A wonderfully engaging genre-blending tale, Brass Sun: The Wheels Of Worlds is required reading.
A large, gigantic mechanical solar system is dying. The brass sun that gives life to the dozens of worlds has started to slow, freezing the outer worlds and killing off the inhabitants.
On one such world, known as Hind Leg, a young girl named Wren is given part of the secret of the lost key that has the power to restart the sun again. Charged with travelling across the various worlds to pick up other parts of the key which was broken up after The Great War, this unlikely heroine alone possesses the power to save the galaxy from extinction!

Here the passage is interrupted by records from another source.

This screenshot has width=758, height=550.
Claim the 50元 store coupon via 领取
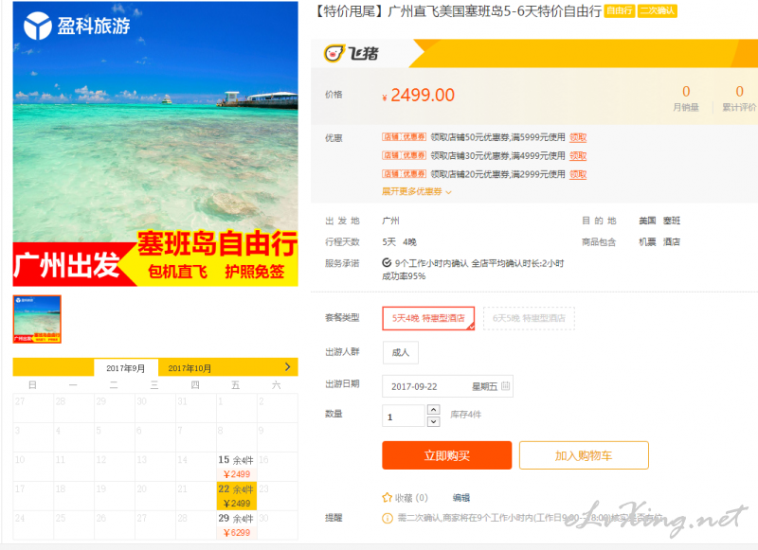click(x=578, y=137)
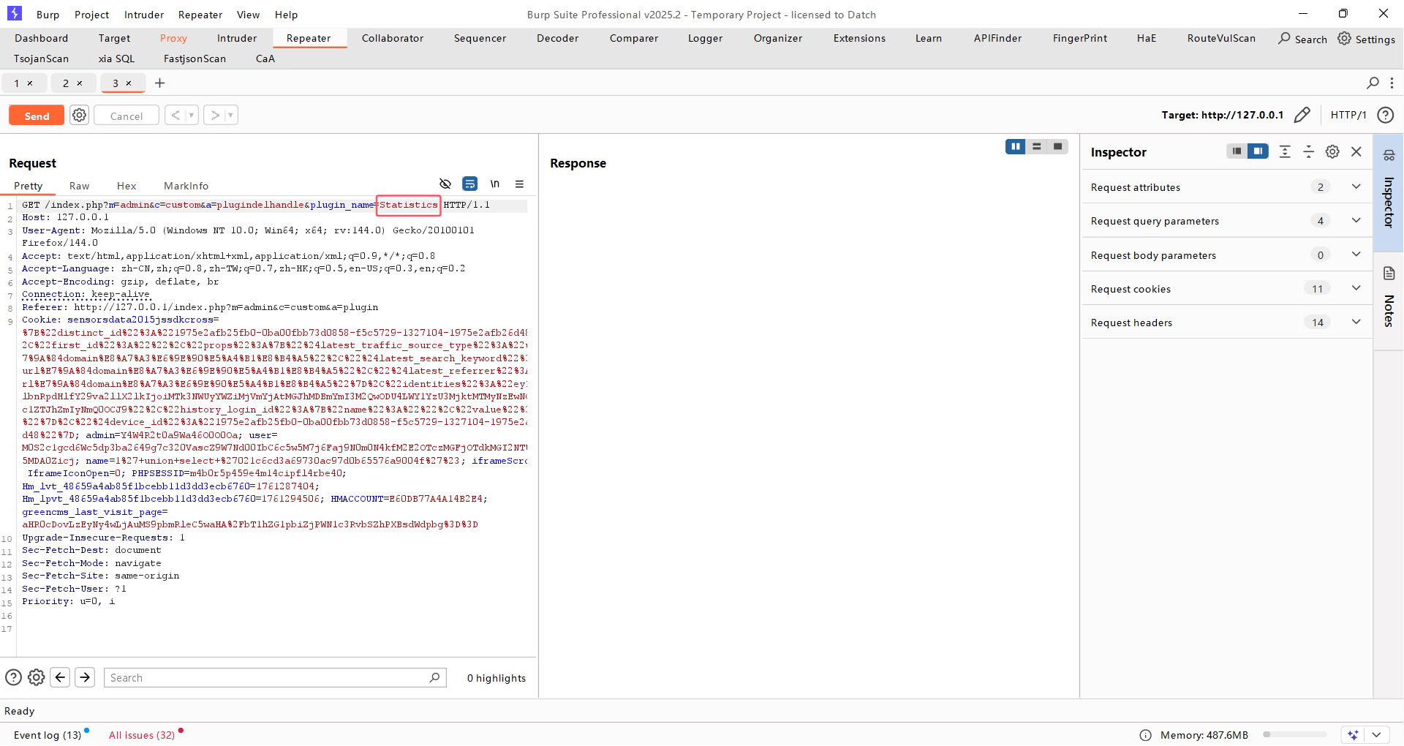
Task: Click the request settings gear next to Send
Action: [x=79, y=116]
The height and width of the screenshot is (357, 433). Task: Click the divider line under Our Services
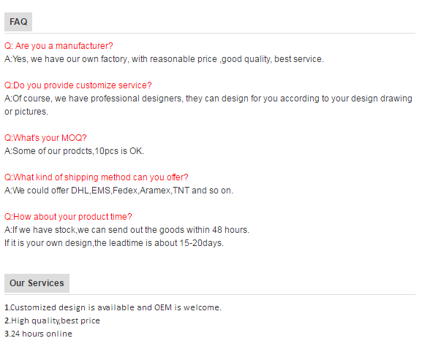click(210, 294)
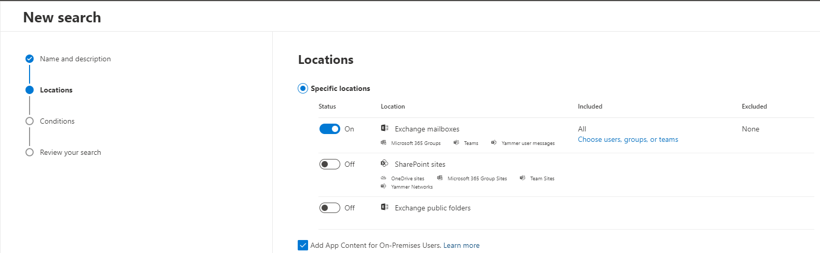Click Choose users, groups, or teams link
This screenshot has height=253, width=820.
coord(628,139)
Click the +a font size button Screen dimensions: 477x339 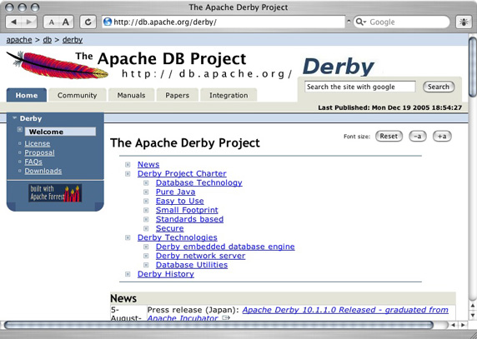tap(442, 137)
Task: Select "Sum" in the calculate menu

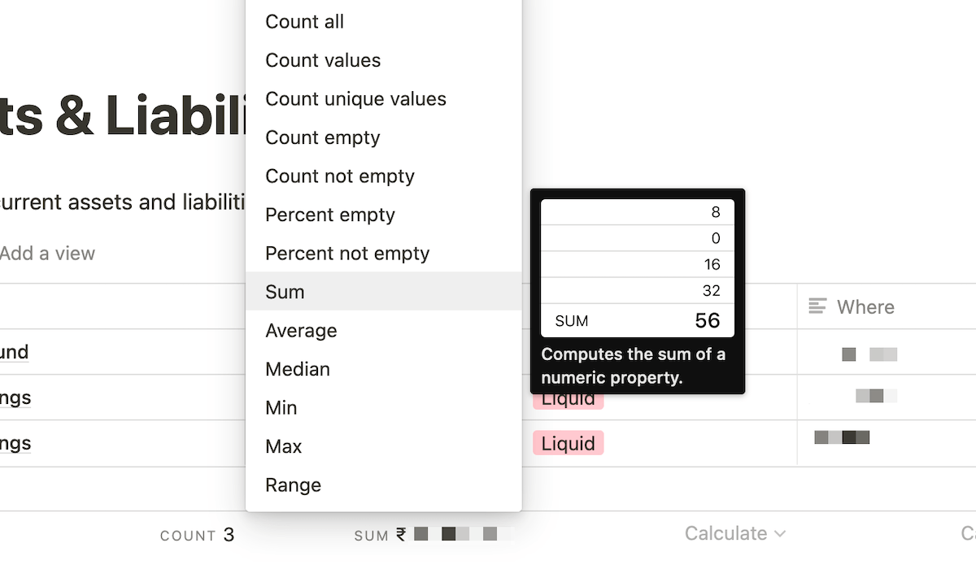Action: 284,291
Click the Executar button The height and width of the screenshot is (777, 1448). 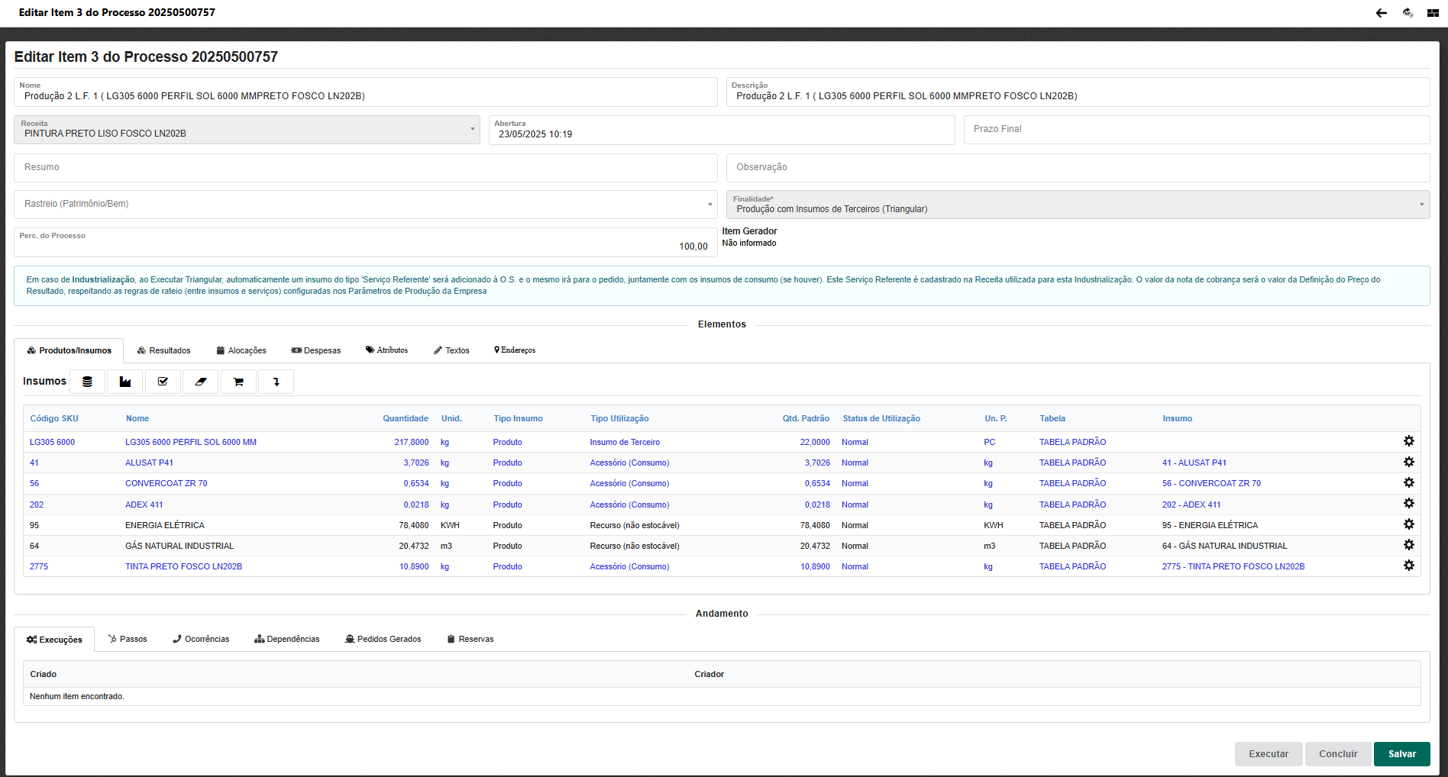click(1268, 754)
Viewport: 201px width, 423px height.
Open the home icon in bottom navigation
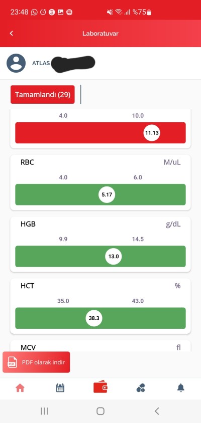pos(20,388)

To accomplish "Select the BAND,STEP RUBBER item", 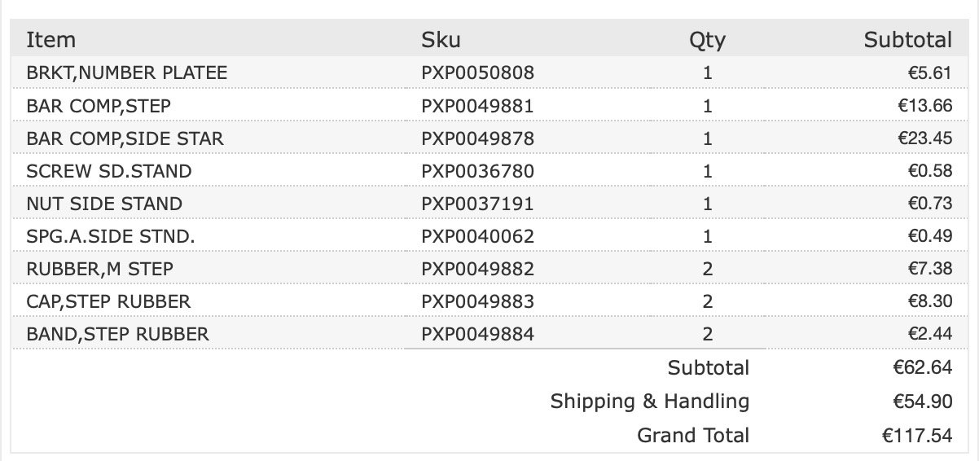I will (x=117, y=334).
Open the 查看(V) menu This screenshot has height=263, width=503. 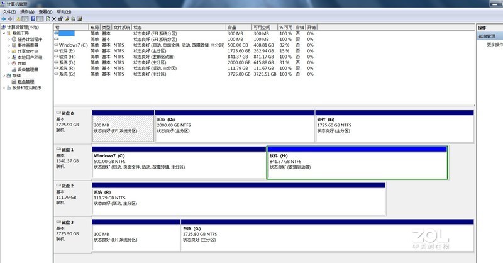(45, 12)
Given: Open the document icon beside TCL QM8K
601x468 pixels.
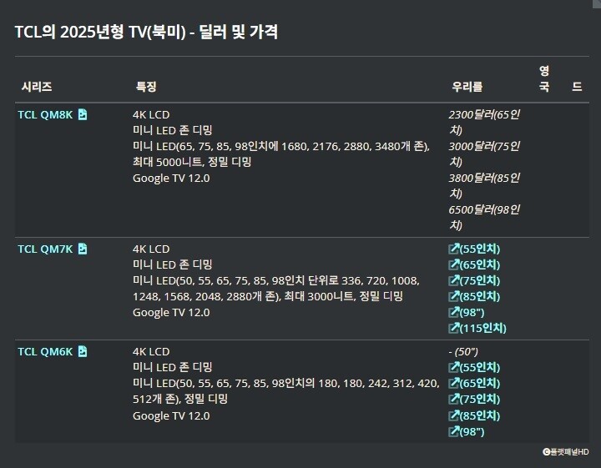Looking at the screenshot, I should (x=83, y=114).
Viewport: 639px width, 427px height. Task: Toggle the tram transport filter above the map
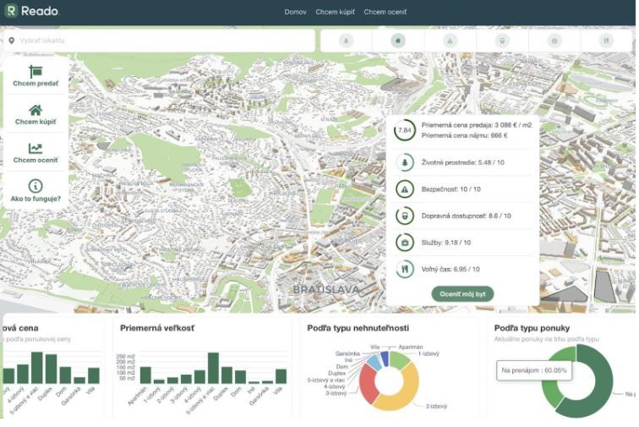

From the creative team behind New Deadwardians, Ian Edginton (Stickleback, Ampney Crucis Investigates) and I.N.J. Culbard (The Picture of Dorian Gray, Deadbeats) Brass Sun is a unique fantasy adventure, executed with panache.
2000AD, December 2014
208 pages,8.5″ x 11″
ISBN: 9781781082690
$25 USD
Order Online: Amazon
Let me get my one critique out of the way because everything else will be gushingly positive: there was no indication in the solicitation or book description that the story isn’t done in this volume! After reading it and marveling at the story so far I was pained to have to wait however long for the rest. There is a “1” at the bottom of the spine.
Brass Sun began in 2012 serialized in 2000AD, then made it to the North American market where is was presented as six single issues, and now collected in a handsome hardcover.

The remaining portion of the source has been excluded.